IT'S BEEN ALMOST 25 years since Sam Shepard's Buried Child premiered at the Magic Theatre, eventually landing its author a Pulitzer Prize and recognition as one of the country's finest playwrights. Shepard found his mature voice in the play, a fusion of his early surreal riffs and an autobiographical domestic realism. What makes the play cook is a Greek classical structure refashioned by a darkly comic American sensibility: it's what might have happened if Euripides had had one too many Buds at a tractor pull.

The family's patriarch, Dodge (John Seitz), is a dying king, a rasping hulk who can barely move off the sofa or away from his television. When not presiding over the household from above, his wife, Halie (Frances Lee McCain), is on her way out for assignations with the local minister.

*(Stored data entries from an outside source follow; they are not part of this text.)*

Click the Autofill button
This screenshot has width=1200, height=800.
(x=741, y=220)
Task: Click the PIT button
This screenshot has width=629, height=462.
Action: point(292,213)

Their sons are all broken men, from the vicious amputee Bradley (Robert Parsons) to the shell-shocked Tilden (Marco Barricelli), who is perennially bringing in vegetables from a supposedly barren field. And when Tilden's son Vince (Neil Hopkins) returns home after years of absence, he's unrecognized by his own flesh and blood. They're a bizarre bunch, but what's so funny and unsettling about the play is how accurately it evokes the ruthless and seductive tug of family ties.

This American Conservatory Theater production uses Shepard's 1995 revision of the play, which trims the language and simplifies some of the play's mysteries. Shepard may have felt he'd resolved the main problem of the play by bringing Vince into focus in this version, but alas, it's still Dodge who dominates the evening with his wry humor. Seitz never quite finds Dodge's brutal edge, but clearly he relishes the character's playfulness. Barricelli hasn't located Tilden's center yet, but René Augesen does very fine work as Vince's loopy girlfriend. Les Waters's direction is uneven, but he frequently finds the play's tricky tone of quirky sadness in addressing the big question of "what went wrong here?"

This certainly isn't a definitive Buried Child, but it's a welcome revisitation of a classic. Shepard's influence has been so pervasive, it's helpful to be reminded that he pioneered this unique fusion of surreal comedy and faded mythos. It's ironic that this new production, more or less a silver-anniversary one, should be not at the Magic but at the Geary, with the company that rebuffed Shepard when he arrived in San Francisco in the 1970s. But as the play itself posits, the world is full of ironic justice, with strange fruits blossoming in the right fertile soil.

Nuanced 'Square'

Simplicity always baffles people, and it's amusing to see the critical contortions Maria Irene Fornes's plays often provoke. Perhaps the most respected and least produced of contemporary theatrical innovators, Fornes writes plays that are as simple and resonant as fables. Her ascetic style often leaves observers panicking, certain there must be more than meets the eye, and there is, of course, but it's not a test. One of Fornes's richest plays, Abingdon Square is set in New York in the early 1900s and tells the story of Marion (Myla Balugay), a 15-year-old orphan who marries 50-year-old Juster (Christopher Herold) in gratitude but feels increasingly stifled by him as her sexual and spiritual yearnings explode.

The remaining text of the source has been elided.